> _Mise en pratique_:
[a] Mettez à jour le passage de la critique de La ville des vivants qui s'ouvre sur les mots contenant « En 2016, un » et se termine par « par les rats. », en remplaçant « Luca Varani » par « la victime ».
[b] D'après la critique de La ville des vivants :
(i) En quelle année Luca Varani est-il assassiné ?
(ii) À quelle peine de prison Manuel Foffo est-il condamné ?
(iii) Par quels animaux les venelles de Rome sont-elles envahies ?

La ville des vivants, Nicola Lagioia / trad. de l’italien. Flammarion, 008/2022. 506 p. 23 € *****

En 2016, un jeune homme de 23 ans, Luca Varani, est atrocement torturé puis assassiné par deux fils de bonne famille, qui déclareront avoir agi sans réel mobile.  Manuel Foffo est condamné à une peine de prison de 30 ans, Marco Prato finit par se suicider avant son procès. L'auteur reconstitue les jours et les faits qui ont précédé le meurtre, rencontre les proches et tous ceux qui ont fréquenté de près ou de loin la victime et les deux tortionnaires, et s'attache à trouver le point de rupture à l'origine de ce fait divers horrible. A travers sa quête, Nicola Lagioia dévoile une Rome bien loin des clichés de musée à ciel ouvert, une Rome à la fois splendide et malfaisante, aux venelles jonchées d’ordures et envahies par les rats.

> _Liste des données_:
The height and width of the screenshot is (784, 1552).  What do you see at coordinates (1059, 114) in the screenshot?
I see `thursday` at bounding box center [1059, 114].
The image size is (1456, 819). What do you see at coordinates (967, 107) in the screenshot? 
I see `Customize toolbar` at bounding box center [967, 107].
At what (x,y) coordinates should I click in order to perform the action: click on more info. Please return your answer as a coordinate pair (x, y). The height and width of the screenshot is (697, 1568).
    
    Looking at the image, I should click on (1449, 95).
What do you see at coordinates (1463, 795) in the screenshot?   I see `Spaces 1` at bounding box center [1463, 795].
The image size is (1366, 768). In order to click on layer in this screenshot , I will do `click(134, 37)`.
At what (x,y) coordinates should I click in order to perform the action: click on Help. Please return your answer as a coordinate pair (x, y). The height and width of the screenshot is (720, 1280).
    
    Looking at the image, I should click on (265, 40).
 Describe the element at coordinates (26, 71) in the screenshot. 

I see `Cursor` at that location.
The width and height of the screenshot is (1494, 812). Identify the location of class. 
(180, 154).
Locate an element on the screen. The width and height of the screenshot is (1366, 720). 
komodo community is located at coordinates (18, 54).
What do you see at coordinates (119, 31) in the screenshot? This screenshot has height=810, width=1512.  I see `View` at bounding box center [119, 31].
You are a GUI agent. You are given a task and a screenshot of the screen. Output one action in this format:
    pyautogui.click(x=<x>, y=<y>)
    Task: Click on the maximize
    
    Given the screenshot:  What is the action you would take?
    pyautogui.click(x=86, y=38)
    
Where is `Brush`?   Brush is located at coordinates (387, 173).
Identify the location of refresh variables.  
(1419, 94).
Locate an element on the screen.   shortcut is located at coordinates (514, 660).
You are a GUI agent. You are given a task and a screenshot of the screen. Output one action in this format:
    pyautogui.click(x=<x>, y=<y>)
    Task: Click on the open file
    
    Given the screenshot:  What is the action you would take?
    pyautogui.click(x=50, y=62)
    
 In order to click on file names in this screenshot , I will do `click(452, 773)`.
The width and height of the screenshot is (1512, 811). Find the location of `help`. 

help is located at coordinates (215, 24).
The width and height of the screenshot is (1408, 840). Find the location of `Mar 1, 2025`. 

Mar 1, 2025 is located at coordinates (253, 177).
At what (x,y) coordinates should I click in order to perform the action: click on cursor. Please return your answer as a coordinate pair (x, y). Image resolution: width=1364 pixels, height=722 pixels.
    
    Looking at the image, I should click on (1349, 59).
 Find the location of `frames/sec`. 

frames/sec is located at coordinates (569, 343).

> _Réponses par exercice_:
[a]
En 2016, un jeune homme de 23 ans, la victime, est atrocement torturé puis assassiné par deux fils de bonne famille, qui déclareront avoir agi sans réel mobile.  Manuel Foffo est condamné à une peine de prison de 30 ans, Marco Prato finit par se suicider avant son procès. L'auteur reconstitue les jours et les faits qui ont précédé le meurtre, rencontre les proches et tous ceux qui ont fréquenté de près ou de loin la victime et les deux tortionnaires, et s'attache à trouver le point de rupture à l'origine de ce fait divers horrible. A travers sa quête, Nicola Lagioia dévoile une Rome bien loin des clichés de musée à ciel ouvert, une Rome à la fois splendide et malfaisante, aux venelles jonchées d’ordures et envahies par les rats.

[b]
(i) En 2016.
(ii) À 30 ans de prison.
(iii) Par les rats.